The OECD's latest employment study warned that low pay and the lack of a highly skilled work force are combining to constrain our economic competitiveness. What are the Government doing about that?

Mr. Willetts

Our competitiveness White Paper shows that we have one of the lowest unemployment rates in Europe. In addition, within the Group of Seven we moved up from the fifth or sixth place on growth rates that we occupied in the sad days of the last Labour Government to third place in the 1980s. If the hon. Gentleman studies the White Paper, he will find the answer to his questions.

Mr. Nigel Evans

Does my hon. Friend agree that low pay is not the problem with Britain, but that no pay, through increased unemployment, would be the problem if we proceeded down the road to ruin with the social chapter, minimum wage and 48-hour directive that would be heaped upon us if the Labour party were elected to power?

Mr. Willetts

The pay of the average production line worker in this country compares very favourably with the pay that the equivalent worker would take home in Germany, France and Spain.
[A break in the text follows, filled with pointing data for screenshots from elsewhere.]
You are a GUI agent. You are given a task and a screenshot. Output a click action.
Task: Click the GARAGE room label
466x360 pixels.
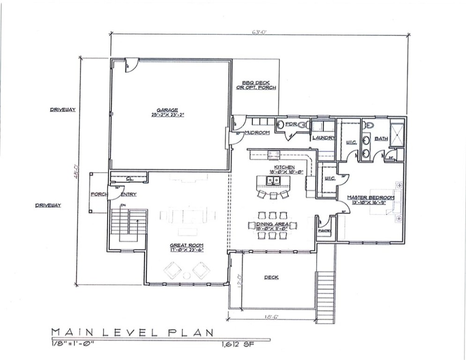coord(170,110)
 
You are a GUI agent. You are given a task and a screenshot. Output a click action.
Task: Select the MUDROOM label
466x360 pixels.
coord(257,133)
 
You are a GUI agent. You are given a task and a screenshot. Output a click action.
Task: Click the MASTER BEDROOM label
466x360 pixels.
coord(370,197)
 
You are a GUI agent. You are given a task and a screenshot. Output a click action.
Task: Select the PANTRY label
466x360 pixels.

The difference is that in Britain we have kept a grip on the extra costs imposed by Government, whereas in Germany, France and Spain, because of the social chapter, the extra costs imposed by Government are much higher. That is why Britain has lower unemployment.

Mr. Caborn

In view of what the Minister said about the OECD and the White Paper—which drew heavily on statistics from the OECD—does he agree with the OECD's statement that there is a link between our declining national competitiveness and the growth in wage inequality and job insecurity?

Mr. Willetts

I do not accept that there has been any decline in national competitiveness. The evidence assembled in successive competitiveness White Papers shows precisely that there has been a clear improvement in our position on growth per head compared with other advanced western countries. Of course, one in three of all those leaving school now go on to higher education, as against one in eight under the last Labour Government, which is significant evidence of how educational standards are improving.